哈蟆油真伪鉴别的方法及专用引物与流程

本发明涉及生物技术领域，尤其涉及一种哈蟆油真伪鉴别的方法及专用引物。

背景技术：

哈蟆油(Ranae oviductus)为蛙科动物中国林蛙(Rana temporaria chensinensis David)雌蛙的输卵管，经采制干燥而得。具有补肾益精，养阴润肺的功效，用于病后体弱，神疲乏力，心悸失眠，盗汗，痨嗽咳血。是一种集食用药用于一身的名贵中药材。由于多方面原因导致哈蟆油严重的供不应求，致使伪品充斥于市。目前市场上的伪品哈蟆油主要有黑龙江林蛙油、青蛙油、蟾蜍油、牛蛙油4类，其它伪品类型少见。
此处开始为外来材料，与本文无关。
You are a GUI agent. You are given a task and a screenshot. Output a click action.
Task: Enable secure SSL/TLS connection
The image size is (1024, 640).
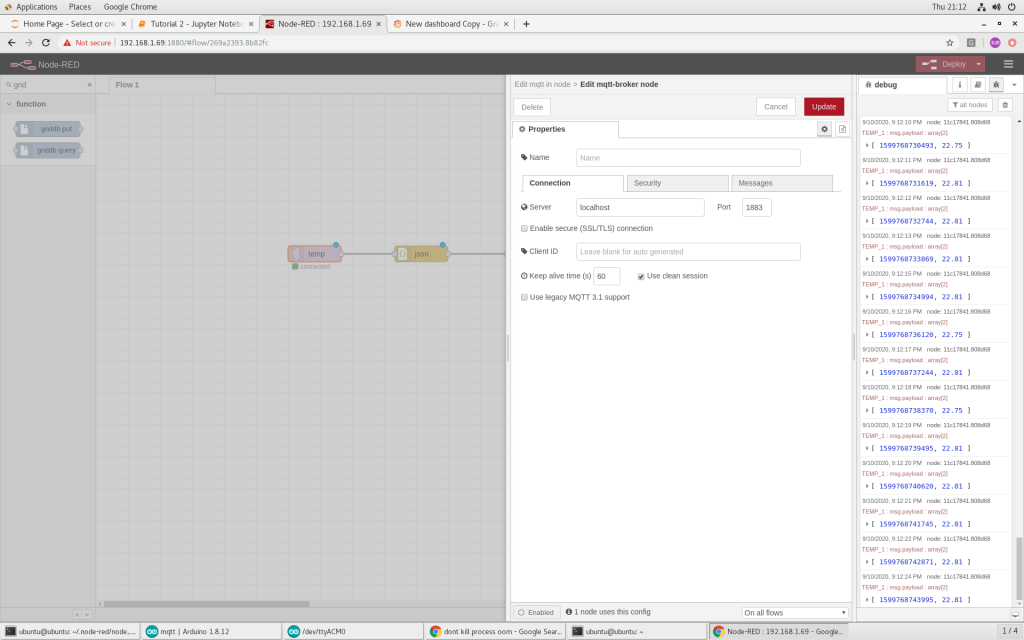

2015年版《中国药典》规定哈蟆油的鉴别方法为性状鉴定、高效液相色谱法鉴定及膨胀度测定法，但这些方法易受人为因素、环境条件或药材本身的限制，实践中哈蟆油的鉴定仍感到十分困难。

随着分子生药学的发展，分子鉴定技术在哈蟆油药材的鉴别中得到不断的应用，很大程度上弥补了传统鉴别方法的不足。但是，已建立的哈蟆油分子鉴别方法，从模板的提取、PCR反应到最终结果分析，单个样品的鉴定步骤繁琐，耗时长，且需要电泳检测或序列分析比对，不利于现场快速鉴别的使用。

随着分子生物学的发展，分子鉴定技术已成为中药材传统鉴别方法的有益补充。有关哈蟆油的PCR鉴别方法已有报道，但是由于哈蟆油药材本身遇水膨胀，给哈蟆油的DNA提取带来极大的困难，提取过程复杂，成功率低，制约了该方法的深入应用。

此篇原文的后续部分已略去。